Eğer kitap tarıyorsam yemek pişirirken çalıştığım eserleri de bazen fotoğraftaki gibi masaya getirip, ikisini aynı anda halletmeye çalışıyorum, genelde başarılı olduğumu söyleyebilirim. Yemekleri genelde akşam üzeri pişirdiğimden sabahları 9 gibi çalışmaya başlarım, günde 8 saat çalışmaya özen gösteriyorum çünkü hayli verimli oluyor. Ama elim kolum ağrırsa zorlamayıp bırakıyorum. 1 gün arayla akşamları en az 1 saat spor yapıyorum, özellikle bir kaç aydır sporu daha sıkı tutuyorum. Çünkü tüm gün masa başında hareketsiz oturduğum için spor yapmazsam vücudum çürüyecekmiş gibi hissediyorum. Çalışmaktan çok bunaldığımda (aslında güzel havaların etkisiyle) açık hava yürüyüşleri yapıyorum, bazı günler yürüyerek okula çıkıyorum, ya da tüm gün okulda çalışmışsam okul içi gezileri yapıyorum. Bu papatyaları da geçen cuma günü okuldaki açık hava gezisi esnasında çektim.

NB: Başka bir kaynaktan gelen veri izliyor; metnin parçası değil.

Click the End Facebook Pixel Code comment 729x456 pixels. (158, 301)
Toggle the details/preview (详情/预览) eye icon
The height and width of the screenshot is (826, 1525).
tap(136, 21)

Kilomu nasıl muhafaza ettiğim konusuna gelince hafta sonu kiloma dikkat etme şansım olmadığı için hafta içi dikkat ediyorum. Hafta sonu o kadar çok akraba geziyoruz ki, "yemem" demek gibi bir lüksümüz yok. Hafta sonları aldığım kiloları hafta içi, "doyurucu ama kilo yapmayan" yiyecekleri tercih ederek veriyorum. Hafta içi ekmek, börek, kek ya da abur cubur yemekten tamamen uzak duruyorum. Zaten hem pişirmeyi hem de zeytinyağlı beslenmeyi seven bir insan olduğumdan hiç zorlanmıyorum. Günde en az 2 litre su tüketiyorum. Son zamanlarda gençleştiğimi ve cildimin çok daha iyi göründüğünü söylediklerinde ilk başta buna pek inanmıyordum ama gün geçtikçe bunun doğru olduğunu ben de fark etmeye başladım. Hatta az önce aynadan suratıma bakıp cildim bu hale nasıl geldi diye kendi kendime nazar duası okuyordum :) tahmin ediyorum ki bunun temel sebepleri aylardır içinde olduğum sıkı spor (çok ter atıyorum çünkü), zeytinyağlı sebze ağırlıklı beslenme ve bol su...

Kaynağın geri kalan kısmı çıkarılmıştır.